## [What needs to be done]
In the records that follow, find the line containing "Switch to Игры флэш-казино taskbar window" and the line containing "You are a computer-use", then transcribe both and every line between them exactly, omitting pictures.

Stored records
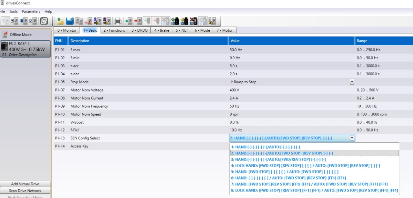Switch to the 7 - Motor tab
Image resolution: width=413 pixels, height=198 pixels.
(x=225, y=30)
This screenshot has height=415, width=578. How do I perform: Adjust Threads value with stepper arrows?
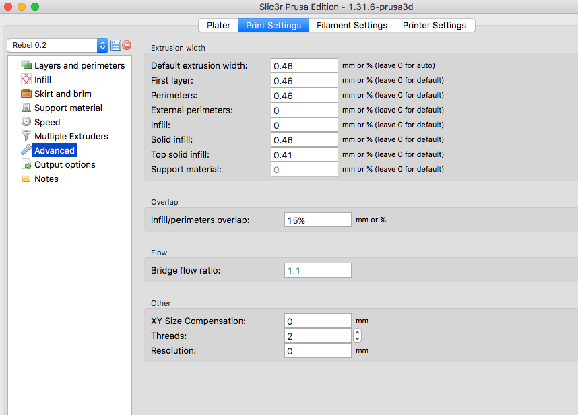coord(357,336)

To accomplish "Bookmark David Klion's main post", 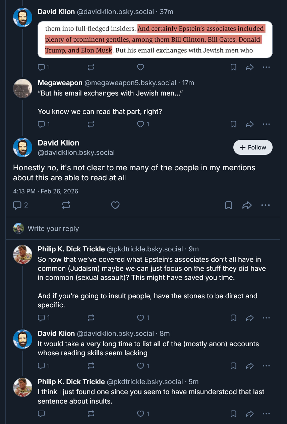I will pos(228,205).
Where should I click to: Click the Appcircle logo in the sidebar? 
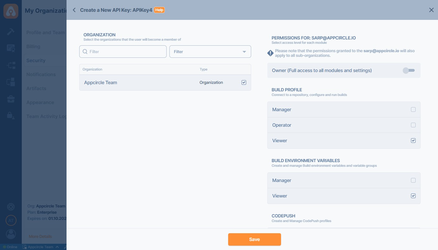11,11
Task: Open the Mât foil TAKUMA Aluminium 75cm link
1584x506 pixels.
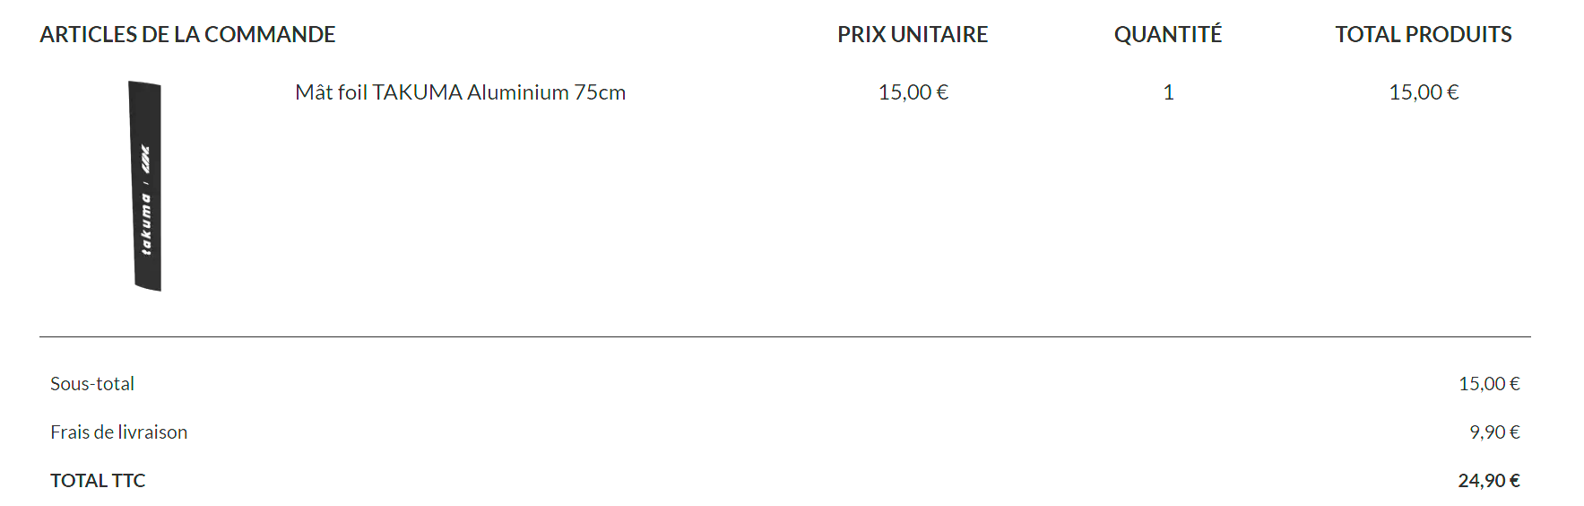Action: (x=460, y=92)
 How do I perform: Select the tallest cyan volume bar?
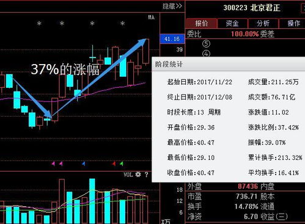point(92,201)
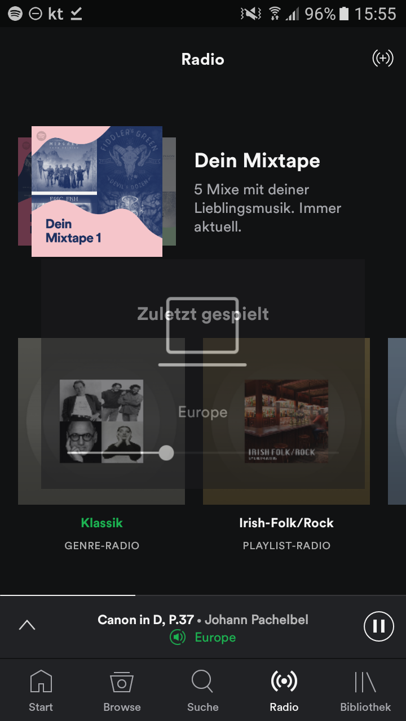This screenshot has width=406, height=721.
Task: Open the partially visible third radio station
Action: [x=397, y=421]
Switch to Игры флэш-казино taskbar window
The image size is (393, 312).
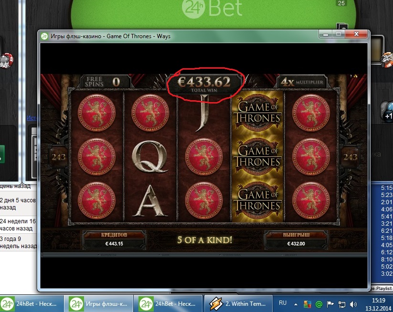pos(98,304)
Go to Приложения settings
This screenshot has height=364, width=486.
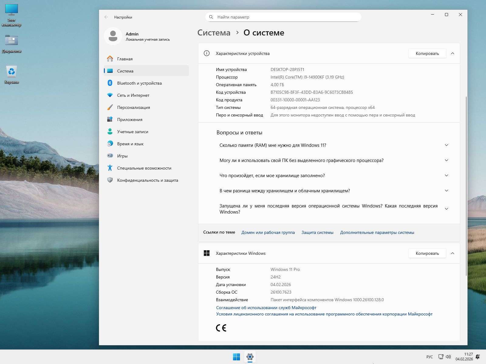[x=130, y=120]
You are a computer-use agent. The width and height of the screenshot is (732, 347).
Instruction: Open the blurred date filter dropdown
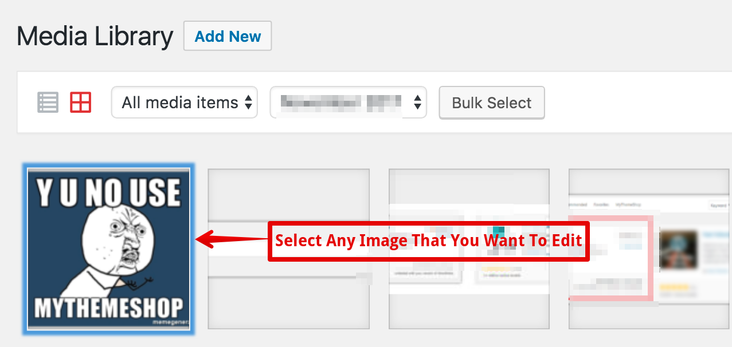tap(349, 102)
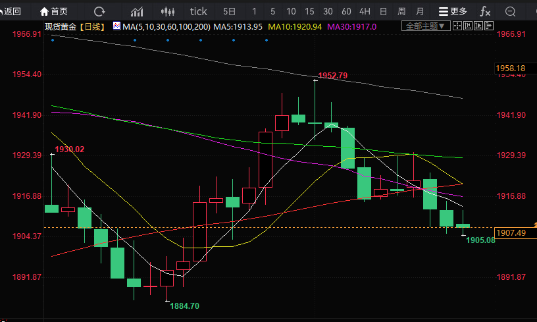Image resolution: width=537 pixels, height=322 pixels.
Task: Click the 返回 back button
Action: (12, 11)

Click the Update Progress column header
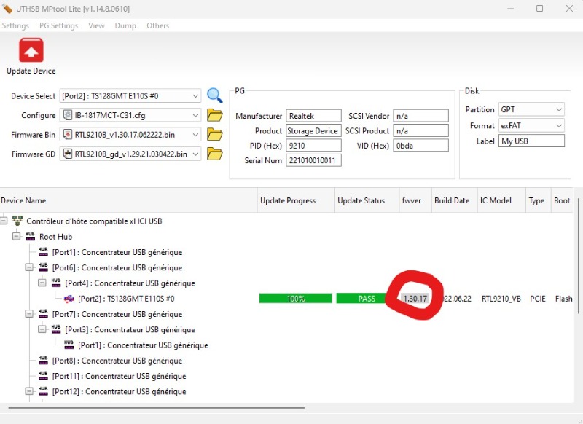pyautogui.click(x=288, y=201)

## [Problem solution]
Switch to Игры флэш-казино taskbar window
The image size is (393, 312).
pos(98,304)
Go to Приложения settings
This screenshot has height=364, width=486.
[x=130, y=120]
You are a computer-use agent. The width and height of the screenshot is (732, 347).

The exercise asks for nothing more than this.